The decision of the Union government to appoint political activist Swaminathan Gurumurthy to the central board of the Reserve Bank of India (RBI) earlier this month has raised questions about the autonomy of the institution, and has focused public attention on the RBI board.
A Mint analysis of RBI annual report data since 1999-2000 shows that Gurumurthy is only the third political activist to sit on the RBI central board over the past 18 years. Erasu Ayyapu Reddy of the Telugu Desam Party (TDP), a member of RBI’s southern regional board was on the central board in 1999-2000, the first year for which archival data is available. Rajeev Gowda of the Congress, who was also appointed first to the southern local board in 2011, became a member of the central board the same year. Gowda was a professor of economics at the Indian Institute of Management, Bangalore, when he became a board member but he was also associated with the Congress in various capacities since the mid-2000s. Annual reports prior to 1999-2000 are not available on the RBI website. RBI’s spokesperson declined to share annual reports prior to 2000 despite repeated requests over phone and email over the past week.
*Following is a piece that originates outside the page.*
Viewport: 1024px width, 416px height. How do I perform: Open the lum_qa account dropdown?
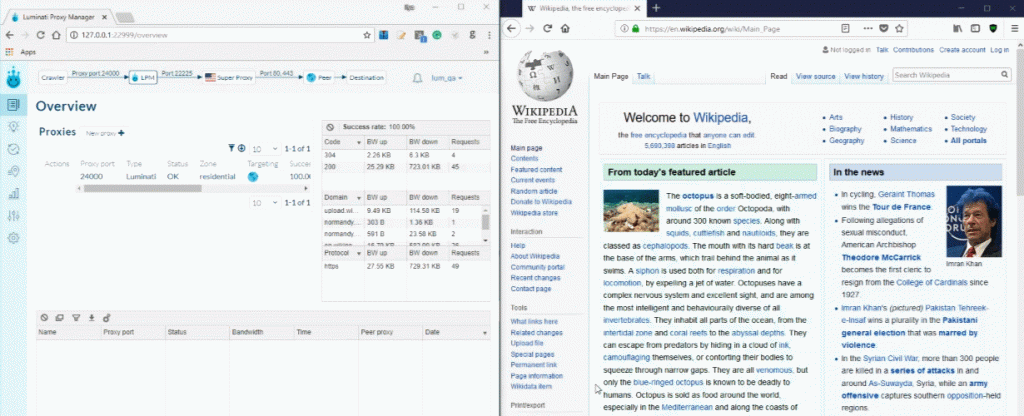pos(446,77)
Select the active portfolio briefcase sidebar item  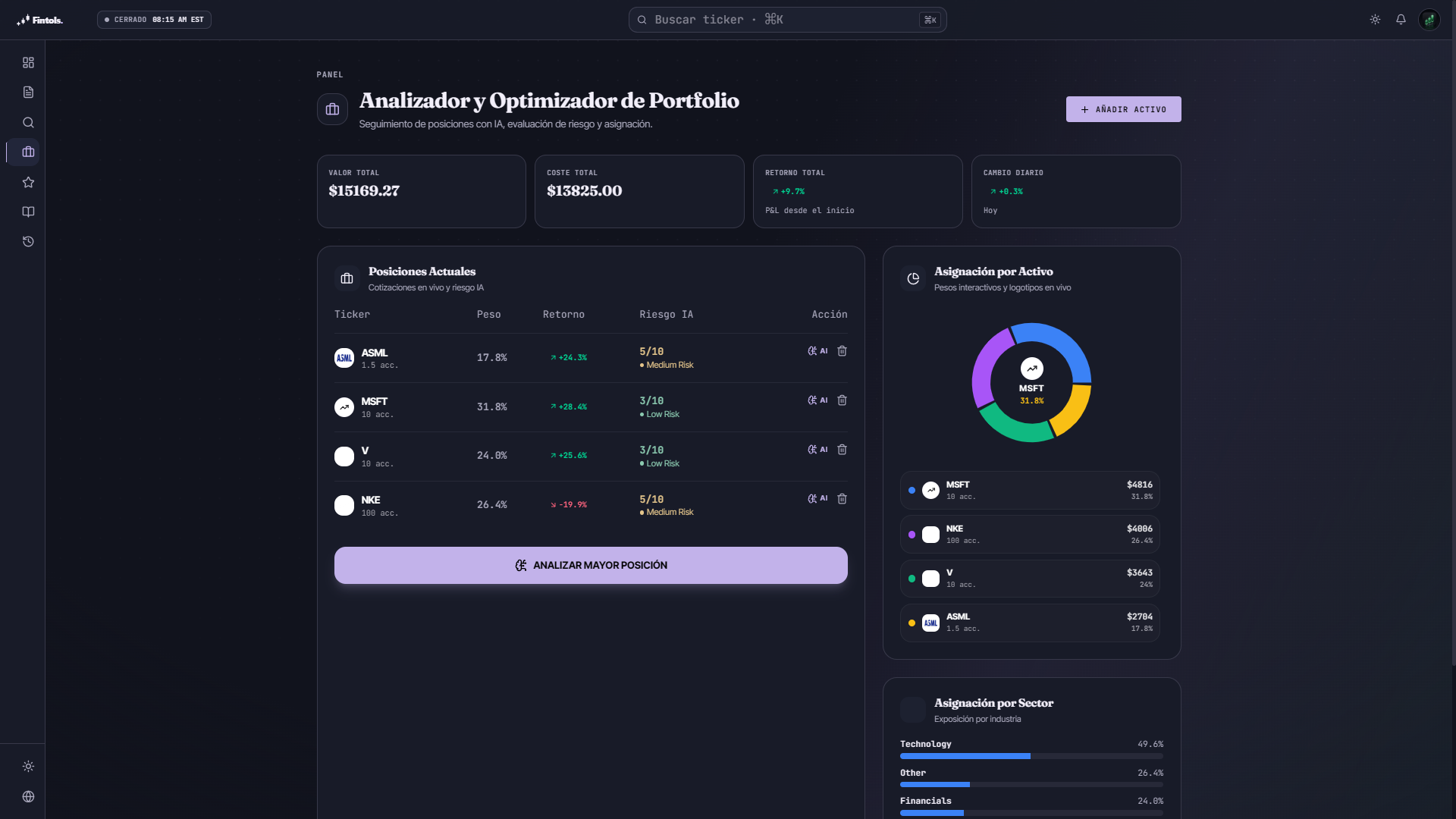[x=28, y=152]
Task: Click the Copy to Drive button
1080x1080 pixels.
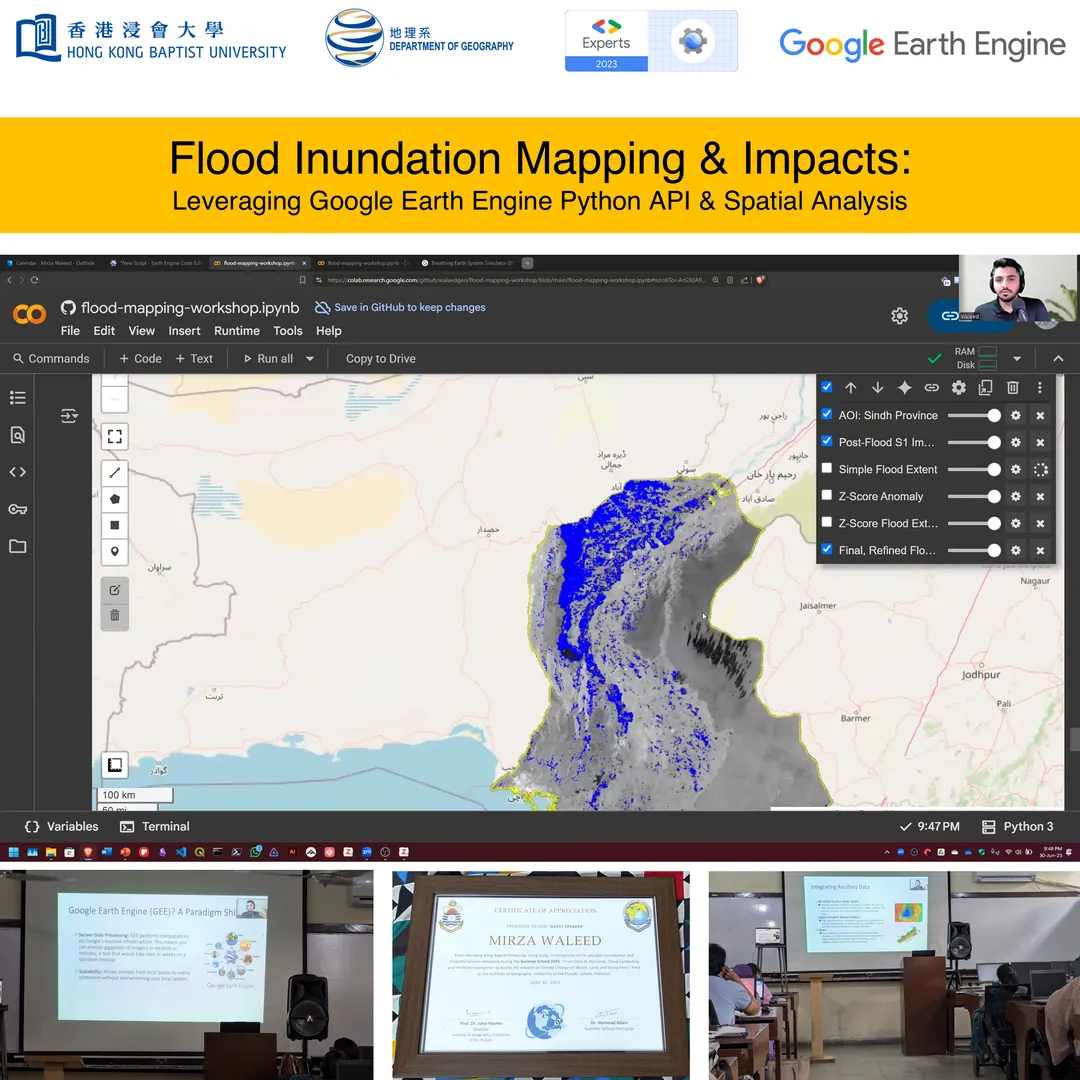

Considering that the central board is the RBI’s highest decision-making body, which approves all key decisions the central bank takes, the central board members are responsible for the broad direction the central bank takes. Unlike the monetary policy committee (MPC), which releases the minutes of its meetings, central board meetings are closed-door affairs, and hence, do not attract the same level of public scrutiny as MPC meetings. But the mandate of the central board is far larger than that of the MPC. After all, it was the central board that gave its assent to the demonetisation exercise in November 2016, disrupting the lives of a billion citizens. Under the RBI Act, the central board is designed to consist of 21 members: the governor and four deputy governors [under Sec 8(1)a], four directors from the four regional boards of the RBI [under Sec 8(1)b] who are elected by their respective local board members, 10 directors nominated by the Union government who are usually experts in their respective fields [under Sec 8(1)c], and two government appointed officials (usually from the finance ministry) [under Sec 8(1)d].
While there have been political appointments in the local boards in the past, and some of them have found their way to the central boards, Gurumurthy’s appointment marks a departure since he has been directly nominated as a central government nominee under Sec 8(1) c, the first such case at least since the turn of the century. Gurumurthy is a chartered accountant by training but his claim to fame rests on being the key ideologue and one of the founding members of the Swadeshi Jagran Manch, an anti-globalization outfit allied to the ruling party.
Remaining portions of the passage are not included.